━━ KUTIPAN BACAAN

ZMedia Purwodadi

Membaca Dunia Sebelum Membaca Kata

Table of Contents

Ada sebuah dusun di lembah, tertidur oleh debur angin dan desah bambu. Di sana, seorang anak kecil duduk di atas batu, menatap seekor semut yang sedang memanggul remah. Ia belum bisa membaca abjad, tetapi ia membaca kehidupan: bahwa kerja adalah kelanjutan dari lapar, bahwa kebersamaan para semut tak pernah tertulis, tetapi bisa dilihat, dirasakan, dipahami.

Paulo Freire barangkali ingin memulai dari situ: dari dunia yang sudah dibaca bahkan sebelum kata dikenalkan. Pendidikan, menurutnya, bukan tentang menuangkan isi pikiran guru ke dalam kepala kosong murid. Ia bukan transfer data, bukan transaksi pengetahuan. Ia adalah perjumpaan dua kesadaran, sang pendidik dan sang dididik, yang saling mengubah.

Freire menyebut sistem yang lazim sebagai "pendidikan gaya bank", seperti seseorang menyetor kata-kata dan konsep ke dalam tabungan pasif. Ia mengecamnya. Karena dalam sistem itu, si murid bukanlah subjek, melainkan objek. Ia dijejali, bukan dibangkitkan. Dunia tak pernah dibaca, hanya dihafalkan.


Bayangkan seorang petani yang ditanya oleh seorang guru: “Apa itu cuaca?” Si petani menyebut langit, mendung, musim. Tapi guru berkata: “Cuaca adalah kondisi atmosfer yang diukur berdasarkan temperatur, kelembapan, dan tekanan.” Maka petani itu pun merasa gagal, karena kata-katanya tak masuk kurikulum. Tapi siapa yang benar-benar membaca cuaca?

Freire ingin memulihkan martabat pengalaman. Bahwa pengetahuan tak lahir dari definisi, tetapi dari dialog. Bahwa pendidikan bukanlah domestikasi, tapi praksis: gabungan dari aksi dan refleksi. Ia menginginkan murid untuk menjadi penulis dunia mereka, bukan hanya pembaca. Dan untuk itu, ia menyarankan dialog yang horizontal, bukan khotbah vertikal.

Suatu malam, di Recife, kota kelahiran Freire, para buruh berkumpul di rumah-rumah baca yang dibangunnya. Mereka tak memulai dari alfabet. Mereka memulai dari "tanah", "kerja", "kelaparan", kata-kata yang berdenyut dalam hidup mereka. Dari sana, mereka mengenali struktur. Dari struktur, mereka menemukan relasi. Dari relasi, lahirlah kesadaran kritis.

━━━━
━━ DATA TERSIMPAN

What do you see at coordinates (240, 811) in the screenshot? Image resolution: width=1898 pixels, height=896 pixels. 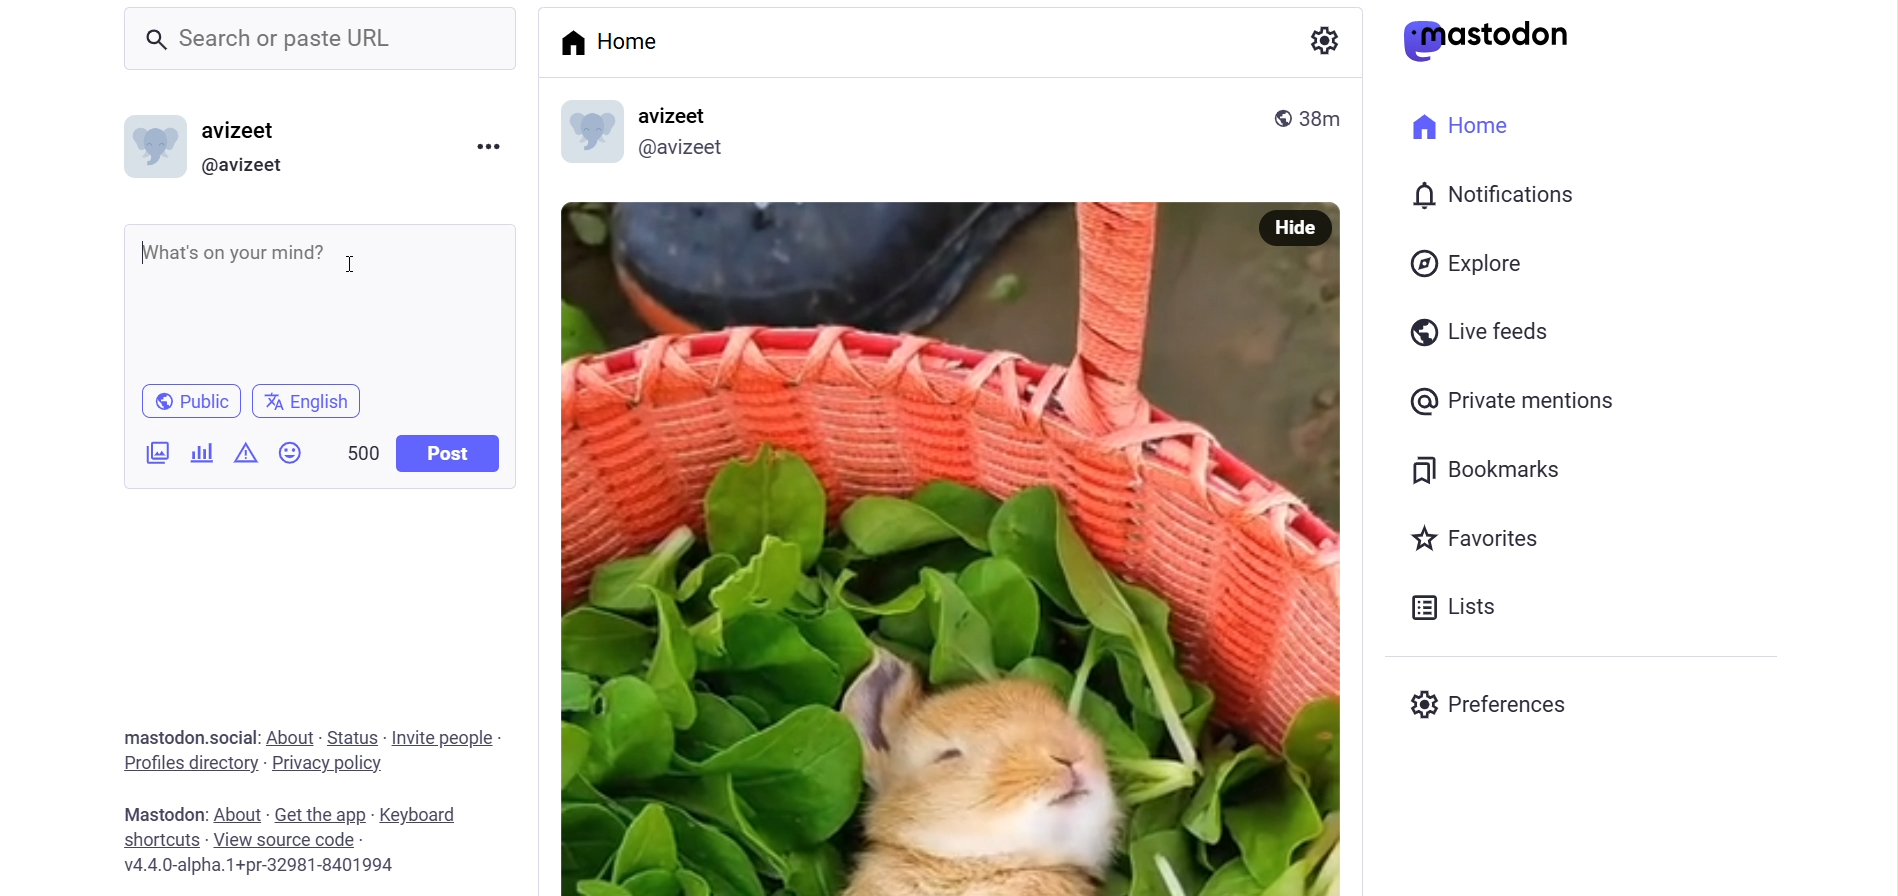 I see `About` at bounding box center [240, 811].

━━━━

• [TUGAS]:
Salin tanpa perubahan potongan kutipan bacaan mulai dari "Table of Contents" sampai dengan "yang saling mengubah.", termasuk kedua bagian tersebut.

• [PENYELESAIAN]:
Table of Contents

Ada sebuah dusun di lembah, tertidur oleh debur angin dan desah bambu. Di sana, seorang anak kecil duduk di atas batu, menatap seekor semut yang sedang memanggul remah. Ia belum bisa membaca abjad, tetapi ia membaca kehidupan: bahwa kerja adalah kelanjutan dari lapar, bahwa kebersamaan para semut tak pernah tertulis, tetapi bisa dilihat, dirasakan, dipahami.

Paulo Freire barangkali ingin memulai dari situ: dari dunia yang sudah dibaca bahkan sebelum kata dikenalkan. Pendidikan, menurutnya, bukan tentang menuangkan isi pikiran guru ke dalam kepala kosong murid. Ia bukan transfer data, bukan transaksi pengetahuan. Ia adalah perjumpaan dua kesadaran, sang pendidik dan sang dididik, yang saling mengubah.